Treno strapieno e passeggero colto da un malore, i consiglieri regionali presentano un’interrogazione urgente Ruzzante (Liberi E Uguali), Bartelle (Italia In Comune): «Linea Camposampiero-Padova, Giunta Zaia garantisce diritto alla mobilità e alla salute?» Modello mobilità Galan-Chisso mai tramontato, Zaia ne è l’erede con la Pedemontana

Venezia, 12 aprile 2019 – «In Veneto si può rischiare la vita a bordo di un treno? Lo chiediamo alla Giunta Zaia, che nel 2019 spende 160 milioni di euro per la Pedemontana, 290 milioni di euro per viabilità e infrastrutture stradali e solo 214 milioni di euro per il trasporto ferroviario». Così i consiglieri regionali Piero Ruzzante (Liberi E Uguali) e Patrizia Bartelle (Italia In Comune), che nella giornata di oggi hanno presentato un’interrogazione urgente per chiedere alla Giunta regionale “quali azioni immediate intenda porre a garanzia del diritto alla mobilità e alla salute dei cittadini del Veneto, con particolare riferimento alla linea ferroviaria Camposampiero-Padova” sulla quale nella giornata di ieri un passeggero a bordo di un convoglio ferroviario stracolmo è stato colpito da un malore. L’uomo è stato poi soccorso da una dottoressa e raggiunto dal capotreno che si è scusato per il disagio.

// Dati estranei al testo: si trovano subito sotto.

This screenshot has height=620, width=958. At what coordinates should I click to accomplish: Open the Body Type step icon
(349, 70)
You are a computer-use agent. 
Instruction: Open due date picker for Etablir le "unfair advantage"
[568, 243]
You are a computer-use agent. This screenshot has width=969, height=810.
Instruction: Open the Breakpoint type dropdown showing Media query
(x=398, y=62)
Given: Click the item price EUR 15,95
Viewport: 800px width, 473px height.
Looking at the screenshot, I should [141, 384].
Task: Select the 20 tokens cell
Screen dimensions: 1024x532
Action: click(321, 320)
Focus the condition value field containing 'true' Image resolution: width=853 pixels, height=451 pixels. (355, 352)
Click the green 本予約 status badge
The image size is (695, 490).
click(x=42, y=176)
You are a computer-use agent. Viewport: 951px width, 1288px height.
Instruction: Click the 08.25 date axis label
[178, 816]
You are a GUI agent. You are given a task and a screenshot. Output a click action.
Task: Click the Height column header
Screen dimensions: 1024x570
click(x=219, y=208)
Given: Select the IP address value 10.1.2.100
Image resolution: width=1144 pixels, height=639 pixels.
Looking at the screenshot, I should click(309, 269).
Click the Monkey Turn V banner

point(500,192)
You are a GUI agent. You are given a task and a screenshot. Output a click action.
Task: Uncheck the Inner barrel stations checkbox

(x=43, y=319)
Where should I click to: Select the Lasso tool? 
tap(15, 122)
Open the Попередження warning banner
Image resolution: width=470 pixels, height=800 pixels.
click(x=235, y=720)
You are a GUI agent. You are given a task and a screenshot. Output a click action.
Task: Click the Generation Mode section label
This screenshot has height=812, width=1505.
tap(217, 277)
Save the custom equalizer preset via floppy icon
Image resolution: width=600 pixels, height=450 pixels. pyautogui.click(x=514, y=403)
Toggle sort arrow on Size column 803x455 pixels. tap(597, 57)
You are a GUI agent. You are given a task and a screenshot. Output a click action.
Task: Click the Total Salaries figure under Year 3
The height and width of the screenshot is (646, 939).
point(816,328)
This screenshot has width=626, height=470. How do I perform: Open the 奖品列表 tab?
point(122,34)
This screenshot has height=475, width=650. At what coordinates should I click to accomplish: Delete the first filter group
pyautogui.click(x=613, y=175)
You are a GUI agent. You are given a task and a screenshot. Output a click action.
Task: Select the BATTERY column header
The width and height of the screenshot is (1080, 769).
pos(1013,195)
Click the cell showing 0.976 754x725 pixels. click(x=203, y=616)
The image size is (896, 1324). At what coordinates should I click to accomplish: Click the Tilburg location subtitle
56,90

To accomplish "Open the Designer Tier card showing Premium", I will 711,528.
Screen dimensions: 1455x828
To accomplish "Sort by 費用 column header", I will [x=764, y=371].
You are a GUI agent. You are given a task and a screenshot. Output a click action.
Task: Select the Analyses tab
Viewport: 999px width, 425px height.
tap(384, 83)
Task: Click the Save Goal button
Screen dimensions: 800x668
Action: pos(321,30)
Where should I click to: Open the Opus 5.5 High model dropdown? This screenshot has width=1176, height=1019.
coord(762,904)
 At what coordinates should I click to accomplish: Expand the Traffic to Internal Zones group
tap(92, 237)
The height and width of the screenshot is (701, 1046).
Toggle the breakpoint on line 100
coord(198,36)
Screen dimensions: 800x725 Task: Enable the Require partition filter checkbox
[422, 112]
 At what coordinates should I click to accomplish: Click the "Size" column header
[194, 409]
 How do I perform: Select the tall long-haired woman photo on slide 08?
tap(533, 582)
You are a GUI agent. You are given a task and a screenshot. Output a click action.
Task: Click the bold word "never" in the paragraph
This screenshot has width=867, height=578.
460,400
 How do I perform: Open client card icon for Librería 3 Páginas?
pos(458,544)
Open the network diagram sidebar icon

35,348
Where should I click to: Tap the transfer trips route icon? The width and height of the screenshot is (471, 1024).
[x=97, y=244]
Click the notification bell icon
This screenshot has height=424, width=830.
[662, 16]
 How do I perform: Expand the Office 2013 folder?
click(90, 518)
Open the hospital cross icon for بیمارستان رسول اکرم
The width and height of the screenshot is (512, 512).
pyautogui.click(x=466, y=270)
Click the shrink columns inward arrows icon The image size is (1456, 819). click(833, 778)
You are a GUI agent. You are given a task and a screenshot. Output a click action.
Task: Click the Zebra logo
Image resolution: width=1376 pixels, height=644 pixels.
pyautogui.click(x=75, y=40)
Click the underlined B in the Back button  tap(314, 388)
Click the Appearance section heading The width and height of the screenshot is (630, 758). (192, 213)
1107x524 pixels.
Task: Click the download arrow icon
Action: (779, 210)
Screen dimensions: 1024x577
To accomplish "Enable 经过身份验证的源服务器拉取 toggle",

«La Lega al governo della Regione lascia che i cittadini del Veneto viaggino in treni sovraffollati, schiacciati come le bestie. Una condizione ben nota a qualsiasi pendolare – sottolineano Ruzzante e Bartelle – e a chiunque usi i mezzi pubblici nella nostra regione per recarsi sul luogo di lavoro o di studio». «Contestiamo le priorità di chi governa la regione da ormai vent’anni, il modello Galan-Ghisso delle grandi opere stradali non è mai tramontato e Zaia lo porta avanti con la Pedemontana. Un’opera – concludono i consiglieri regionali – che non è stata progettata pensando all’interesse dei cittadini del Veneto, ma a quello di chi la costruisce e la gestirà realizzando un utile, garantito dal bilancio regionale, di circa 5,7 miliardi di euro».